Required actions —
1. In the VMFS locking post, edit the passage that opens with "In one of my" and closes with "of VMFS locking." by replacing "blog posts" with "articles".
2. According to the VMFS locking post, why does VMFS need an on-disk heartbeat structure?

Quoted passage —
Posted by Cormac Hogan
Technical Marketing Architect (Storage)
In one of my very first blog posts last year around the new improvements made to VMFS-5 in vSphere 5.0, one of the enhancements I called out was related to the VAAI primitive ATS (Atomic Test & set). In the post, I stated that the 'Hardware Acceleration primitive, Atomic Test & Set (ATS), is now used throughout VMFS-5 for file locking.' This recently led to an obvious, but really good question (thank you Cody) – What are the operations that ATS now does in vSphere 5.0/VMFS-5 that it didn’t do in vSphere 4.1/VMFS-3?
Well, before we delve into that, I thought it might be a good idea to provide a general overview of VMFS locking.
Heartbeats
VMFS is a distributed journaling filesystem. All distributed file systems need to synchronize operations between multiple hosts as well as indicate the liveliness of a host. In VMFS, this is handled through the use of an ‘on-disk heartbeat structure’. The heartbeat structure maintains the lock states as well as the pointer to the journal information.

Data —
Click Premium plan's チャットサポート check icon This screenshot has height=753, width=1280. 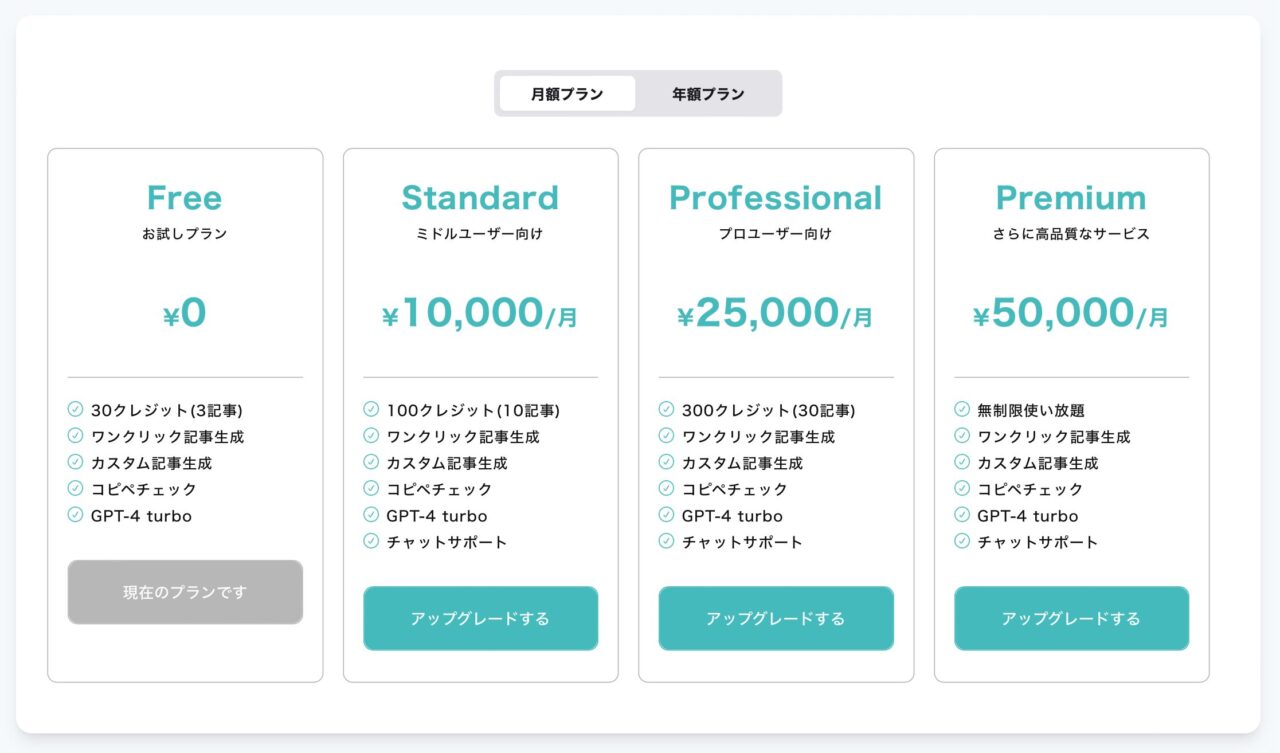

The solutions —
1.
In one of my very first articles last year around the new improvements made to VMFS-5 in vSphere 5.0, one of the enhancements I called out was related to the VAAI primitive ATS (Atomic Test & set). In the post, I stated that the 'Hardware Acceleration primitive, Atomic Test & Set (ATS), is now used throughout VMFS-5 for file locking.' This recently led to an obvious, but really good question (thank you Cody) – What are the operations that ATS now does in vSphere 5.0/VMFS-5 that it didn’t do in vSphere 4.1/VMFS-3?
Well, before we delve into that, I thought it might be a good idea to provide a general overview of VMFS locking.

2. VMFS is a distributed journaling filesystem. Like all distributed file systems, it must synchronize operations between multiple hosts and indicate whether a host is alive. VMFS handles both through its on-disk heartbeat structure.